* [Try it] Repeat the lines from the one containing "Given: Select the Dados Cadastrais tab" through the last line of the data, exactly, pictures omitted.

* [Extracted records]
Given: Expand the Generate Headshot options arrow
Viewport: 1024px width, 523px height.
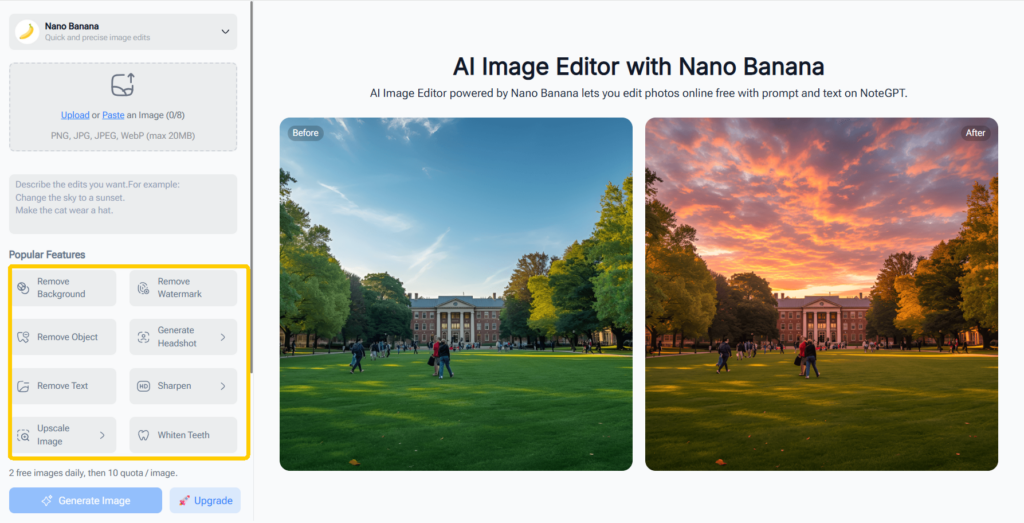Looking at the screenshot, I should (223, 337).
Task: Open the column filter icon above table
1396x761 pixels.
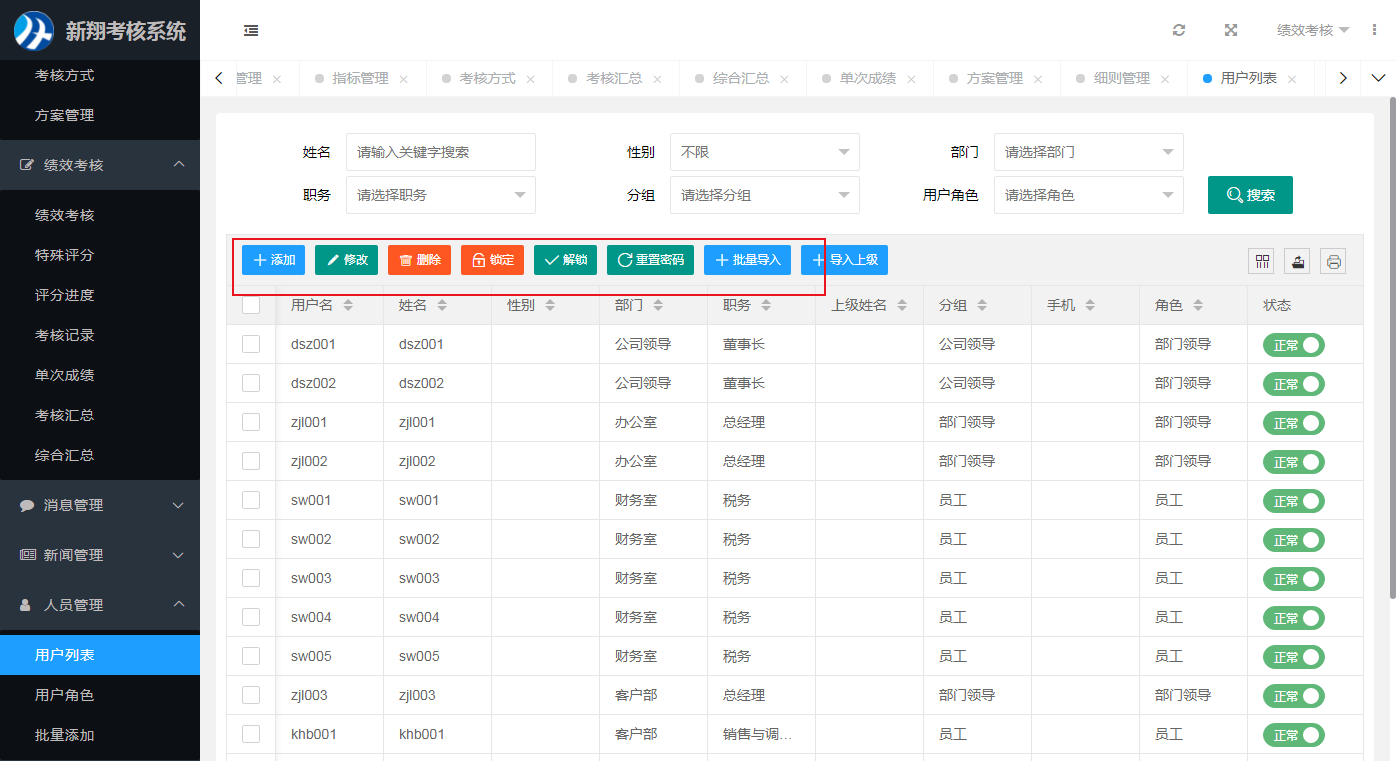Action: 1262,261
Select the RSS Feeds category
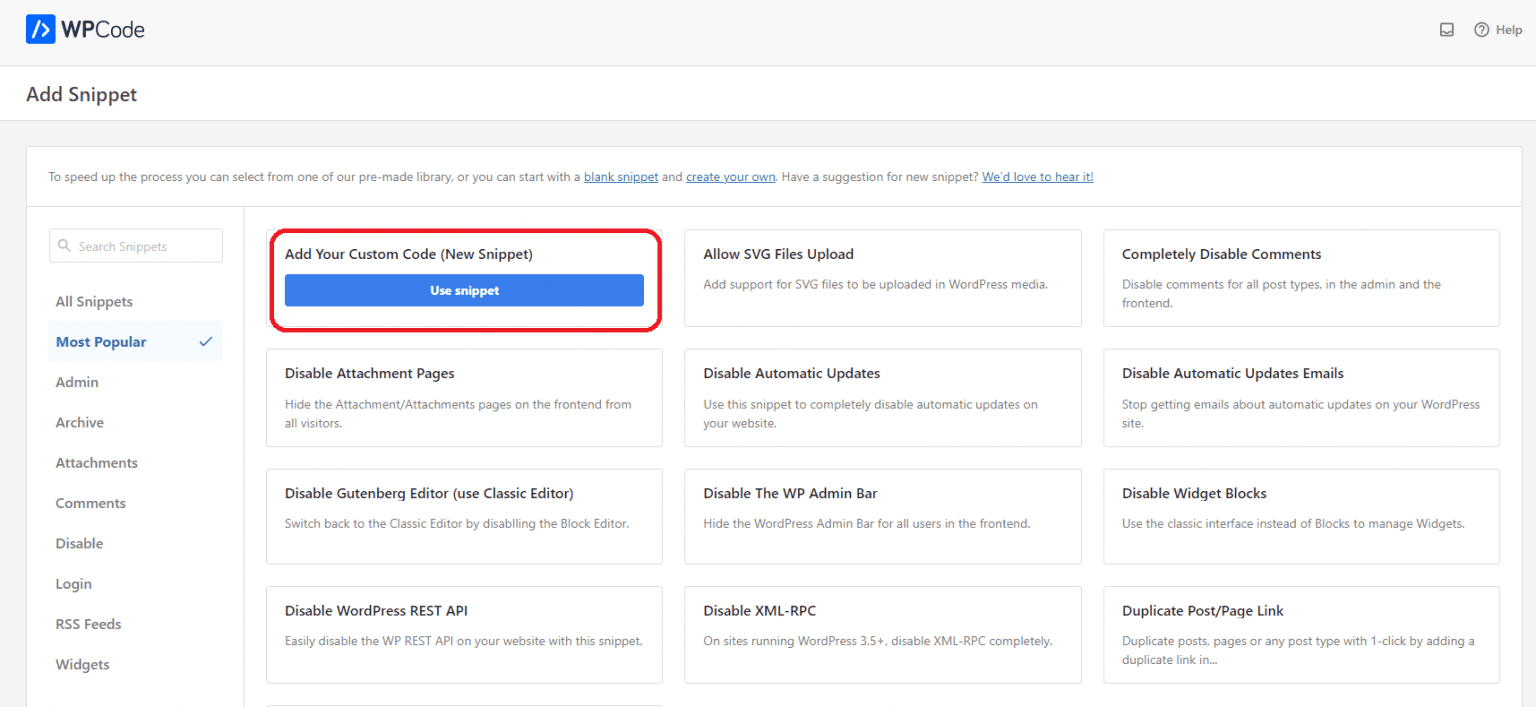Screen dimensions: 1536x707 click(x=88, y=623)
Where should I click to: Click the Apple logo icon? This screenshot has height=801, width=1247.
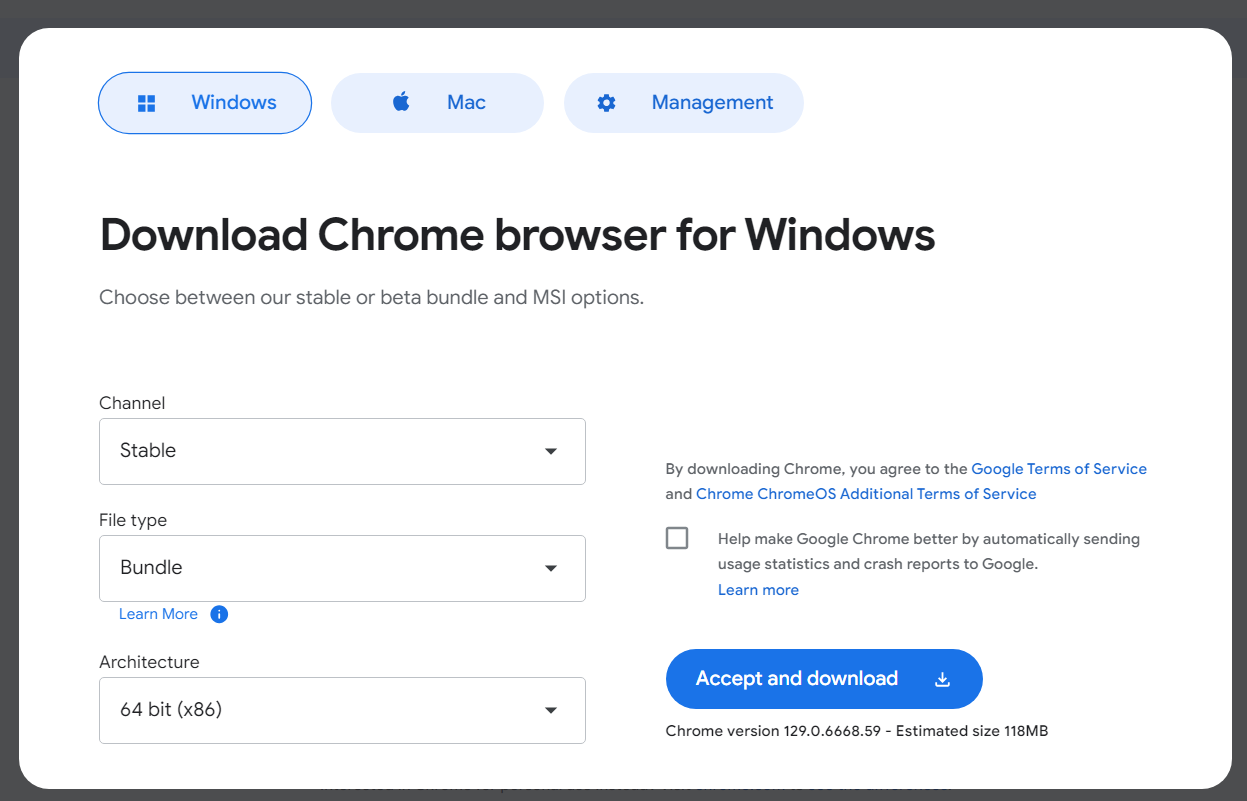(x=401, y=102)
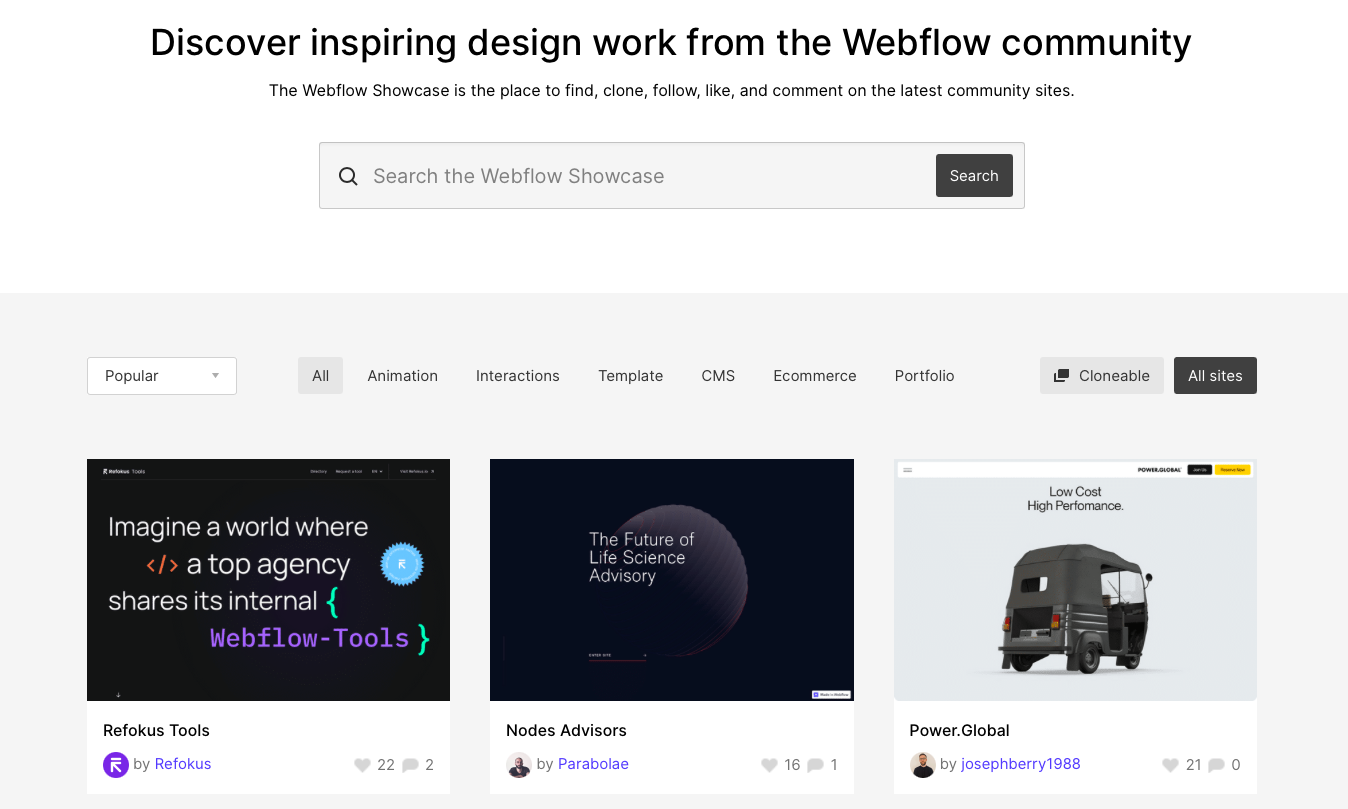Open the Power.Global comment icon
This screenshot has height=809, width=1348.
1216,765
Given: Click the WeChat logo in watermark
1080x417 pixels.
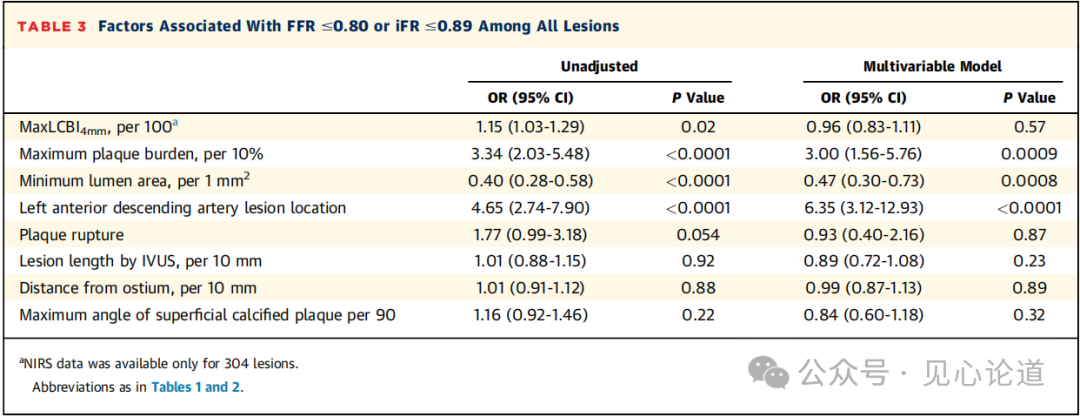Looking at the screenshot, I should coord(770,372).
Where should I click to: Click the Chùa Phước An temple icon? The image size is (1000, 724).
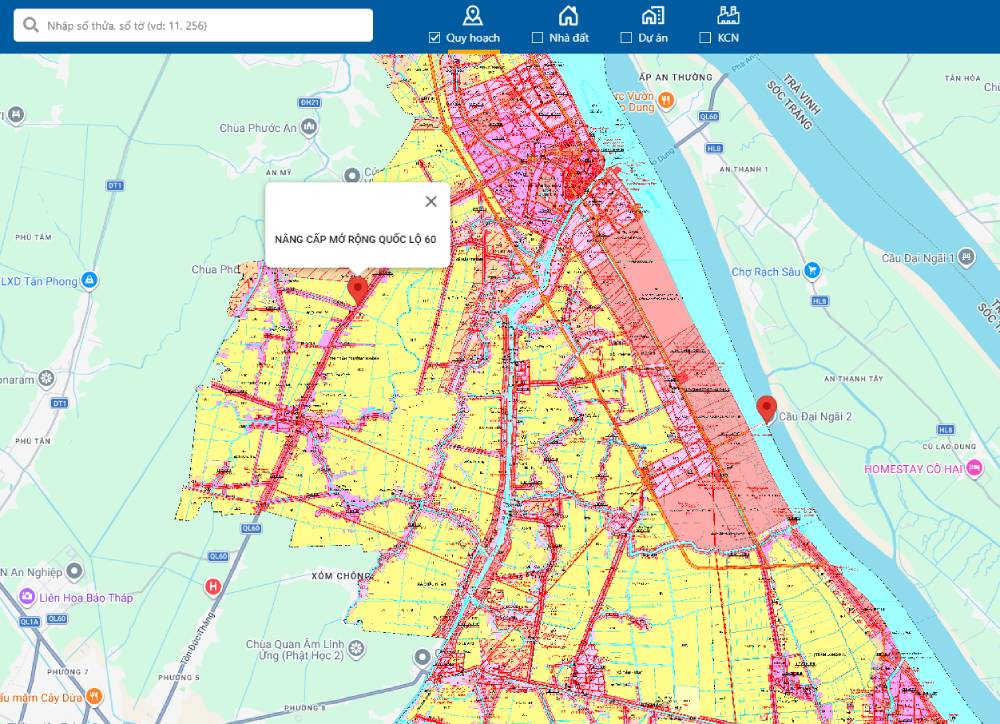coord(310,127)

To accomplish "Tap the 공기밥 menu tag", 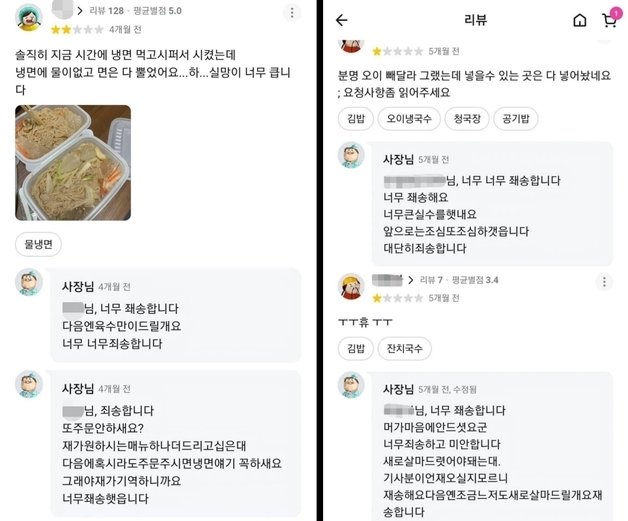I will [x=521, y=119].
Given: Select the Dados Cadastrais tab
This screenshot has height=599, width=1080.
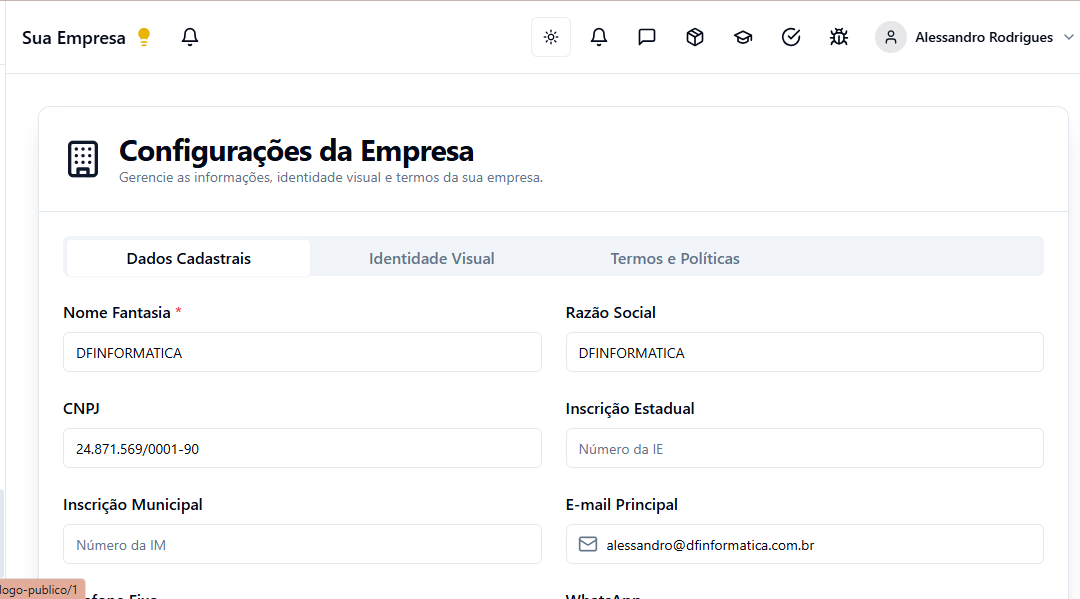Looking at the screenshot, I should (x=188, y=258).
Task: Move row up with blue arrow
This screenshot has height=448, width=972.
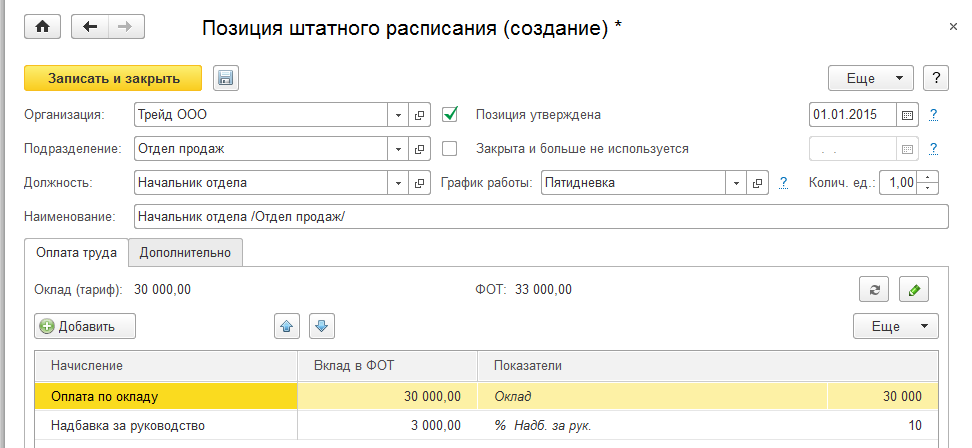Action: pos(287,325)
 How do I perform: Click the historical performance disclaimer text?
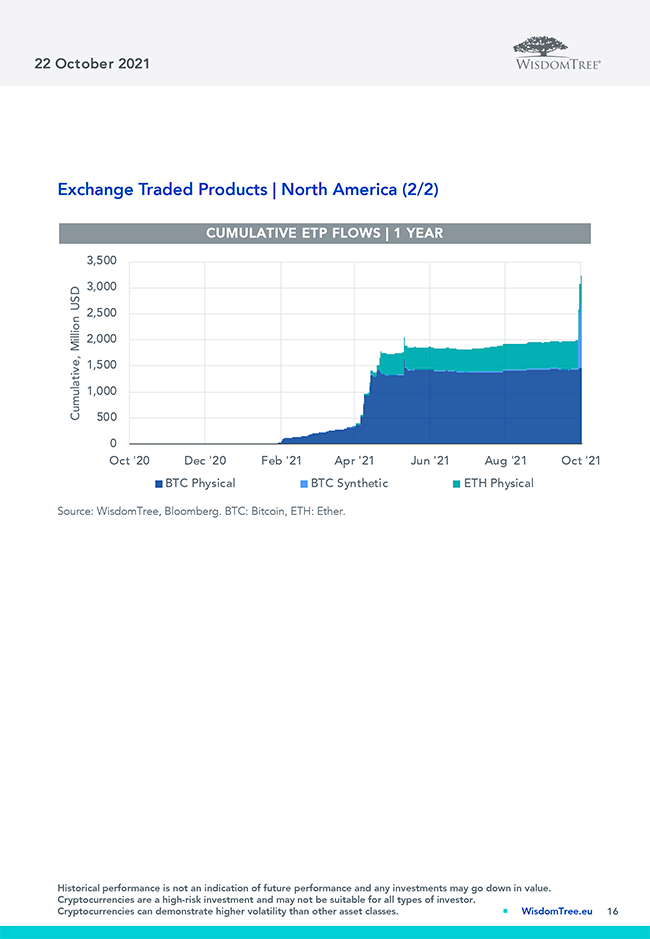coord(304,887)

* [Finished task]
Given: Select the Dados Cadastrais tab
This screenshot has height=599, width=1080.
Looking at the screenshot, I should (x=188, y=258).
Task: Move row up with blue arrow
This screenshot has height=448, width=972.
Action: pos(287,325)
 How do I perform: Click the historical performance disclaimer text?
coord(304,887)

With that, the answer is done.